Accordingly, there are or will be important factors that could cause actual results to differ materially from those indicated in such
statements and, therefore, you should not place undue reliance on any such statements and caution must be exercised in relying on forward-looking
statements. Important risk factors that may cause such a difference include, but are not limited to: (i) the completion of the proposed
transaction on anticipated terms and timing, including obtaining stockholder and regulatory approvals, anticipated tax treatment, unforeseen
liabilities, future capital expenditures, revenues,
expenses, earnings, synergies, economic performance, indebtedness,
financial condition, losses, future prospects, business and management strategies, expansion and growth of the Company’s business
and other conditions to the completion of the proposed transaction; (ii) failure to realize the anticipated benefits of the proposed transaction,
including as a result of delay in completing the transaction or integrating the businesses of the Company and Parent; (iii) the Company’s
ability to implement its business strategies; (iv) pricing trends; (v) potential litigation relating to the proposed transaction that
could be instituted against the Company or its directors; (vi) the risk that disruptions from the proposed transaction will harm the Company’s
business, including current plans and operations; (vii) the ability of the Company to retain and hire key personnel; (viii) potential
adverse reactions or changes to business relationships resulting from the announcement, pendency or completion of the proposed transaction;
(ix) uncertainty as to the long-term value of Parent’s common stock; (x) legislative, regulatory and economic developments affecting
the Company’s business; (xi) general economic and market developments and conditions; (xii) the evolving legal, regulatory and tax
regimes under which the Company operates; (xiii) potential business uncertainty, including changes to existing business relationships,
during the pendency of the proposed transaction that could affect the Company’s financial performance; (xiv) restrictions during
the pendency of the proposed transaction that may impact the Company’s ability to pursue certain business opportunities or strategic
transactions; (xv) unpredictability and severity of catastrophic events, including, but not limited to, acts of terrorism or outbreak
of war or hostilities, as well as the Company’s response to any of the aforementioned factors; and (xvi) failure to receive the
approval of the stockholders of the Company.

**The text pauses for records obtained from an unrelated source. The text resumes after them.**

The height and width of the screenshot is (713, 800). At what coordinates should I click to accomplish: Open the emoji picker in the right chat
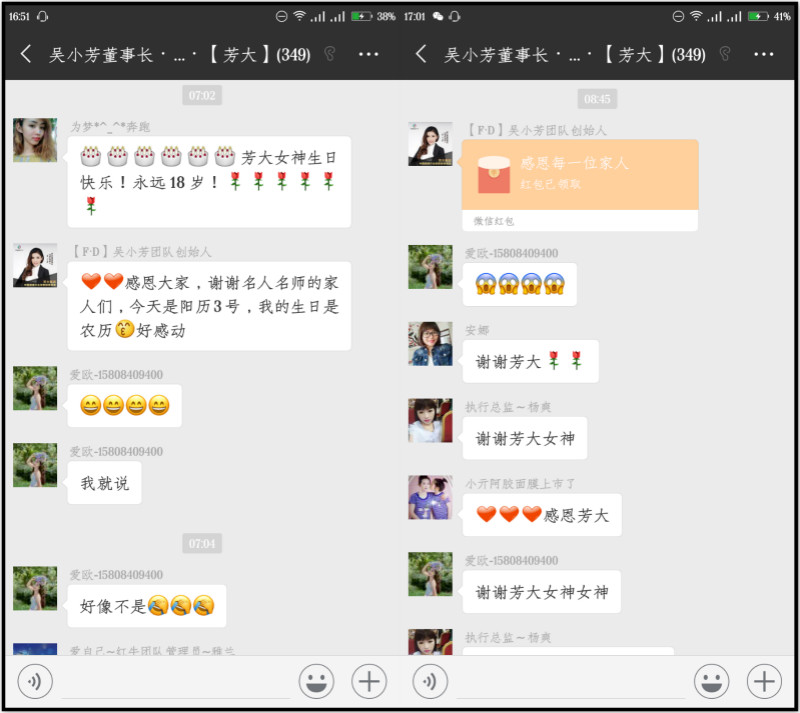[x=711, y=682]
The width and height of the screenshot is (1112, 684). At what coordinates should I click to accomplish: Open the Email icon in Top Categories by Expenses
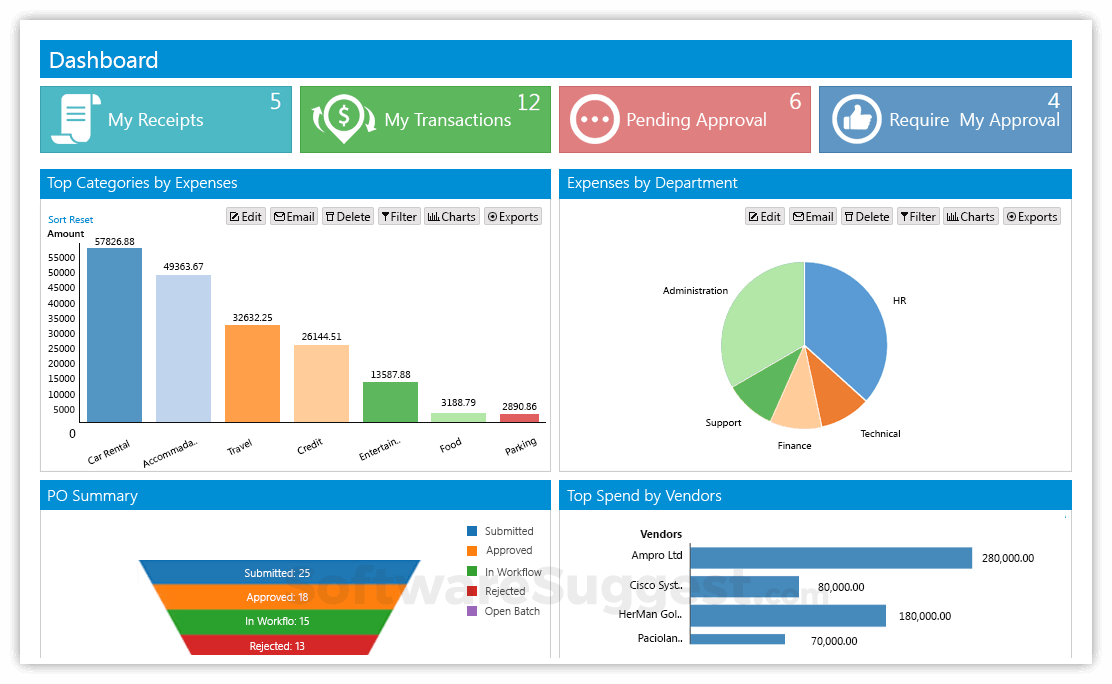coord(293,216)
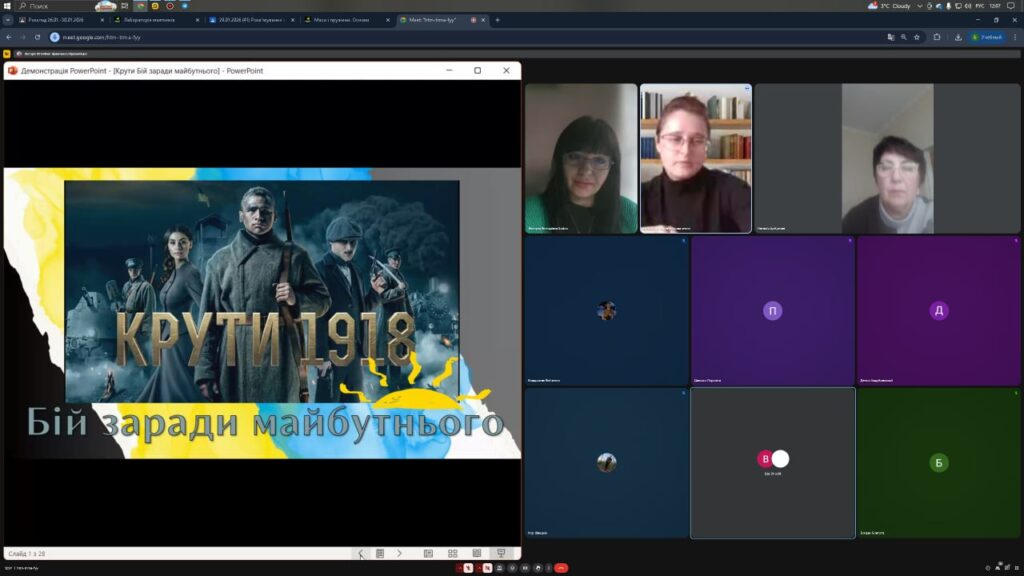1024x576 pixels.
Task: Expand video settings arrow beside camera
Action: (479, 568)
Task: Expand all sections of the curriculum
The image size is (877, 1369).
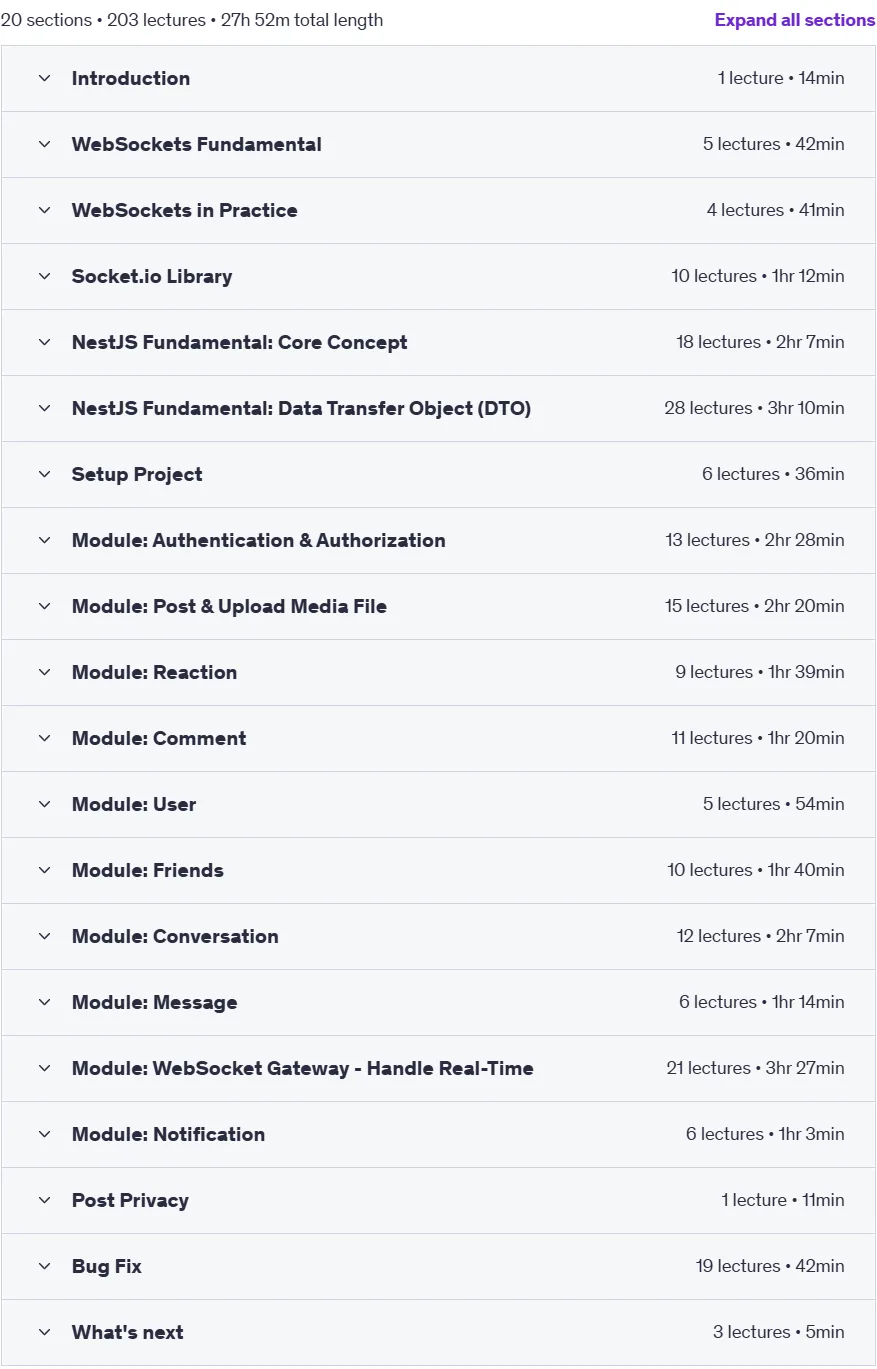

These risks, as well as other risks associated with the proposed transaction, are more fully
discussed in the Proxy Statement/Prospectus. While the list of factors presented here is, and the list of factors presented in the Proxy
Statement/Prospectus are, considered representative, no such list should be considered to be a complete statement of all potential risks
and uncertainties. Unlisted factors may present significant additional obstacles to the realization of forward-looking statements. Consequences
of material differences in actual results as compared with those anticipated in the forward-looking statements could include, among other
things, business disruption, operational problems, financial loss, legal liability to third parties and similar risks, any of which could
have a material adverse effect on the Company’s consolidated financial condition, results of operations or liquidity. The Company
assumes no obligation to publicly provide revisions or updates to any forward-looking statements, whether as a result of new information,
future developments or otherwise, should circumstances change, except as otherwise required by securities and other applicable laws.